**REQUIRED TASK**
In the introduction on small-firm reputation, whose rankings do many reputation studies use as their basis?

**TEXT PASSAGE**
The Elements of Reputation of Small and Entrepreneurial Firms: Reexamining the Role of Performance.

AuthorMukherji, Ananda

INTRODUCTION

Our focus in this research is to examine and understand the nature of reputation inasmuch as it applies to small and entrepreneurial businesses. While there is a large body of work in the area of corporate reputations (Boyd et al., 2010; Hammond & Slocum, 1996; Highhouse et al., 2009; Rindova et al., 2005; Rindova et al., 2010; Roberts & Dowling, 2002; Saxton & Dollinger, 2004), some of it may not fully apply to small and entrepreneurial firms for two reasons. One, the extant reputation research focuses largely on large firms whose shares are traded in formal financial markets and their information is available in the public domain. Two, in a number of research studies, reputation is based on rankings provided by Fortune magazine or other business publications (Chakravarthy, 1986; Gatewood et al., 1993; Fombrun & Shanley, 1990; Hammond & Slocum, 1996; McGuire et al., 1988; Roberts & Dowling, 2002). Small and entrepreneurial firms are different in both respects in that they are not large firms and they are outside the radar of business magazine rankings. It is also to be noted that Fortune and other business magazine rankings have methodologies that are created by business journalists that may be at variance with extant theory, and business scholars have little influence on the research that is conducted.

**GIVEN INFORMATION**
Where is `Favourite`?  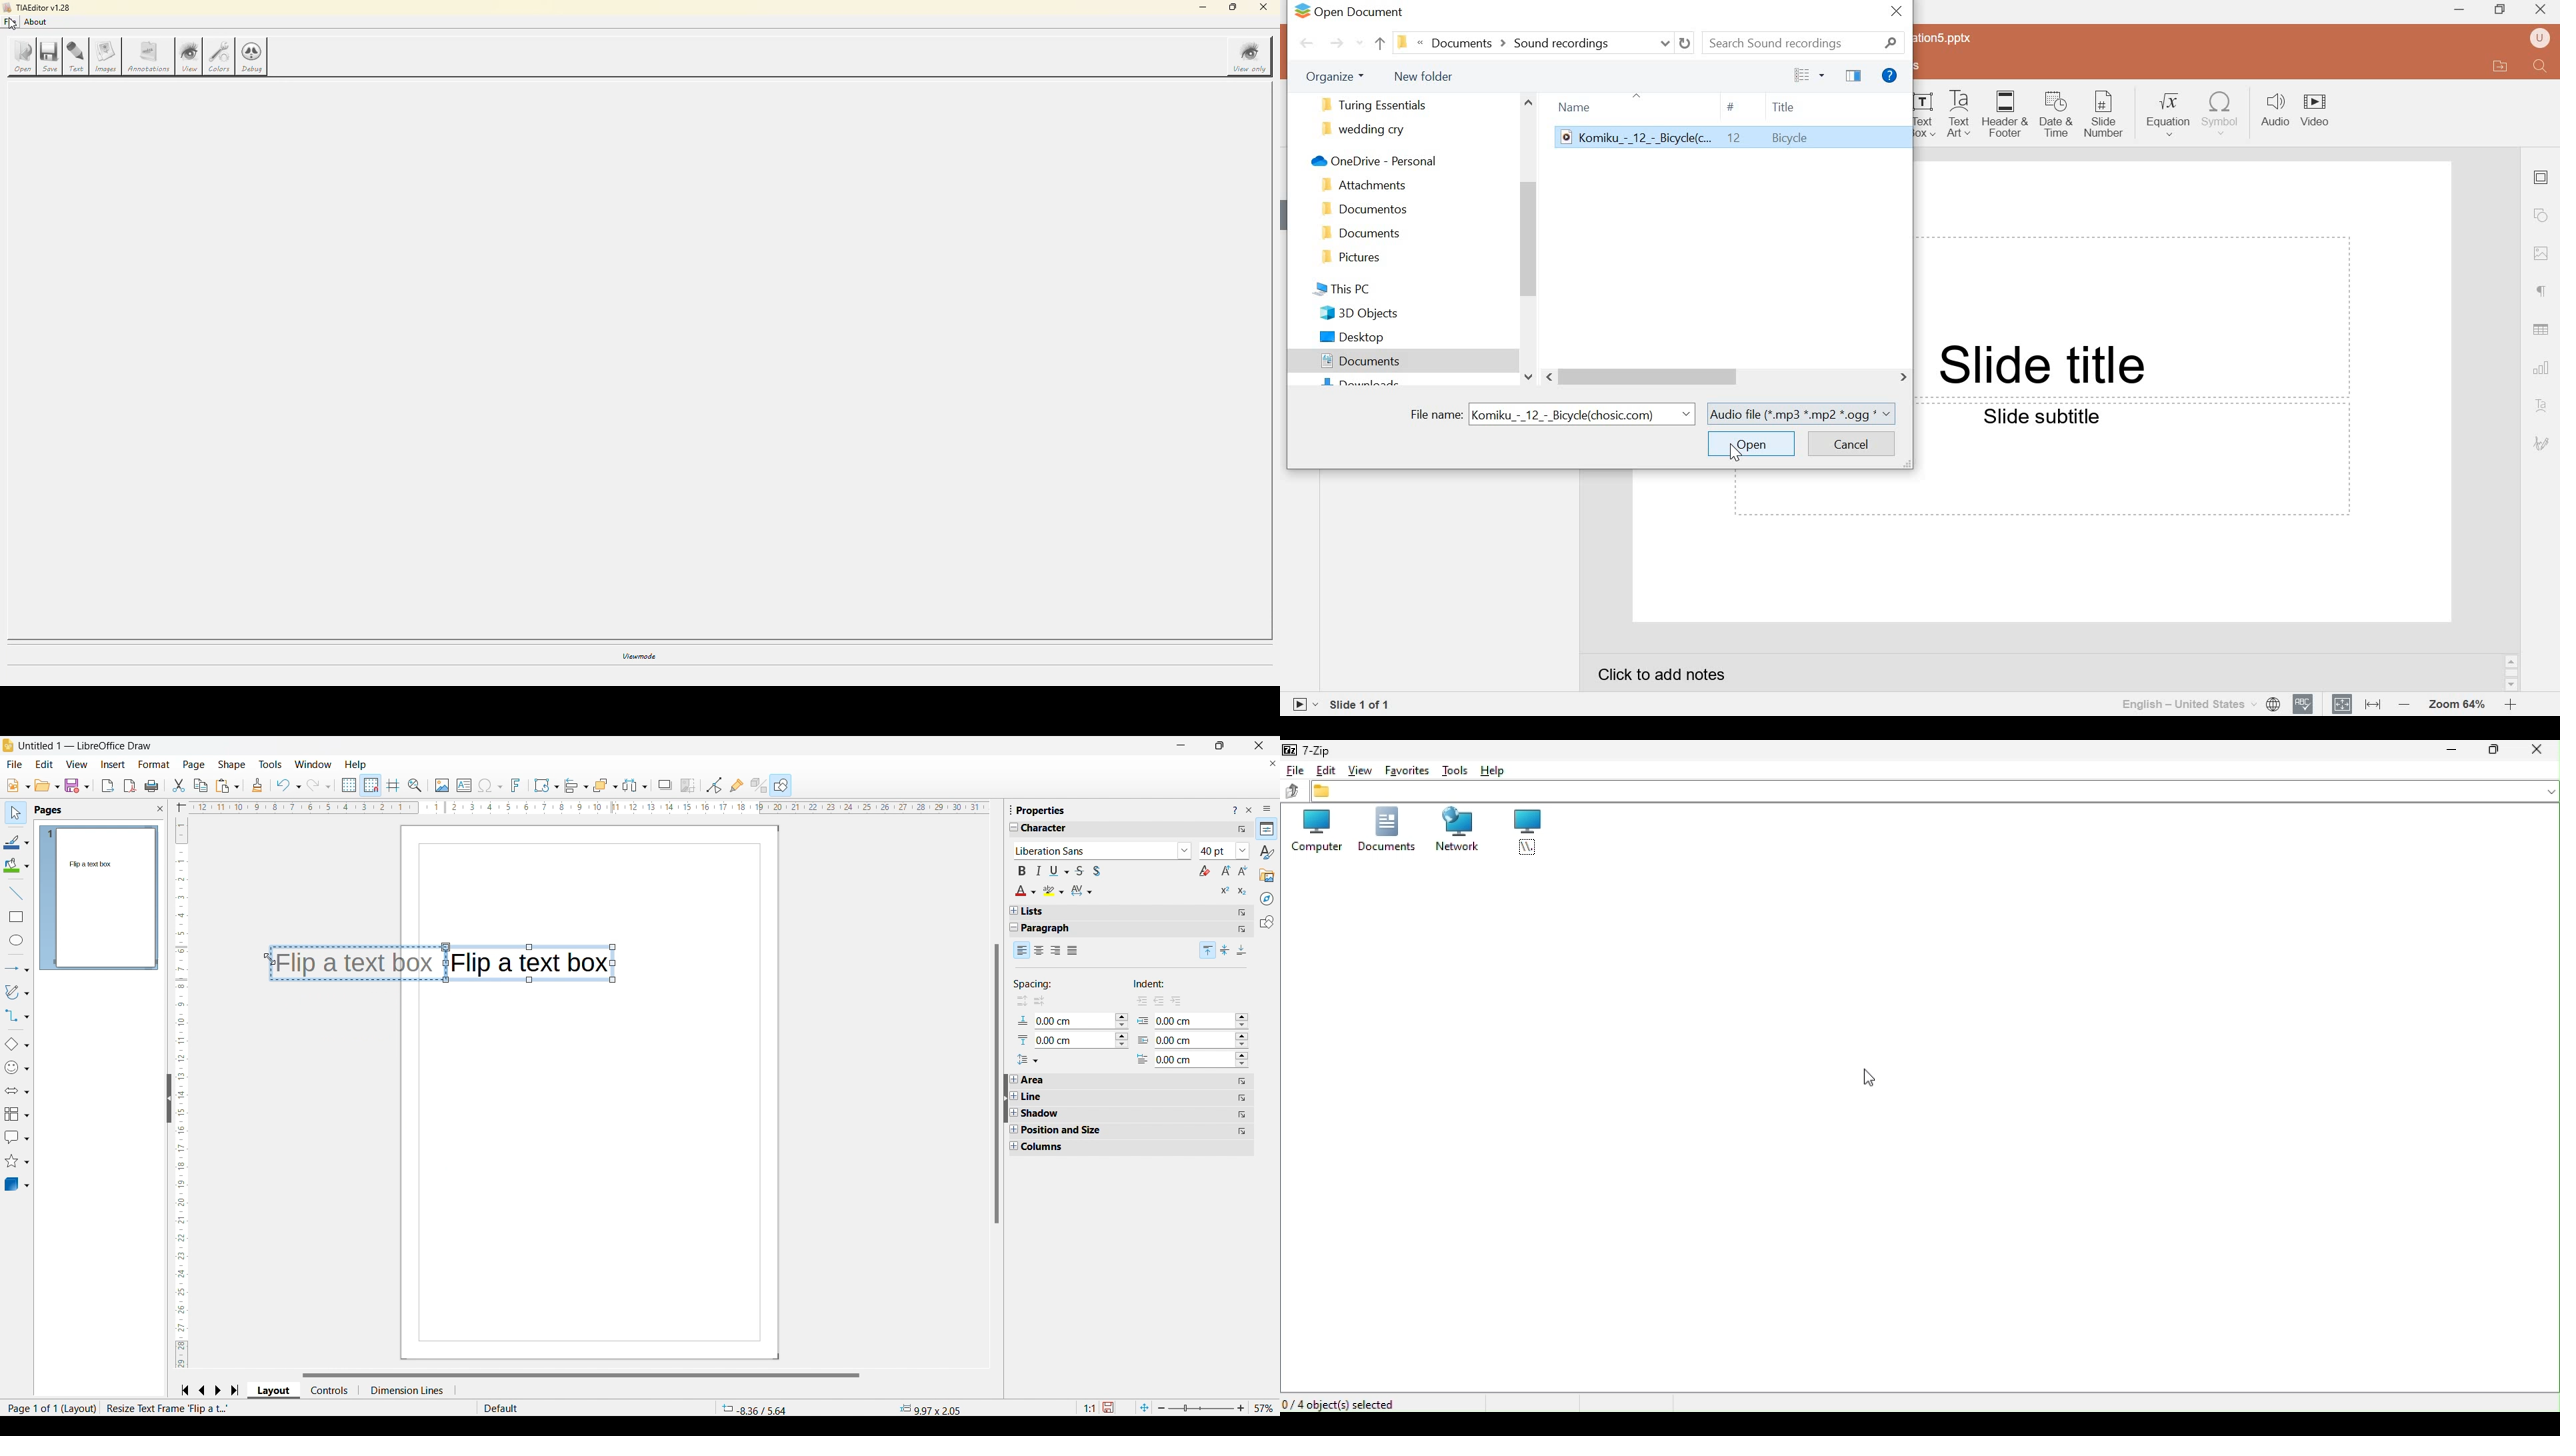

**COMPLETE OUTPUT**
Rankings from Fortune magazine or other business publications.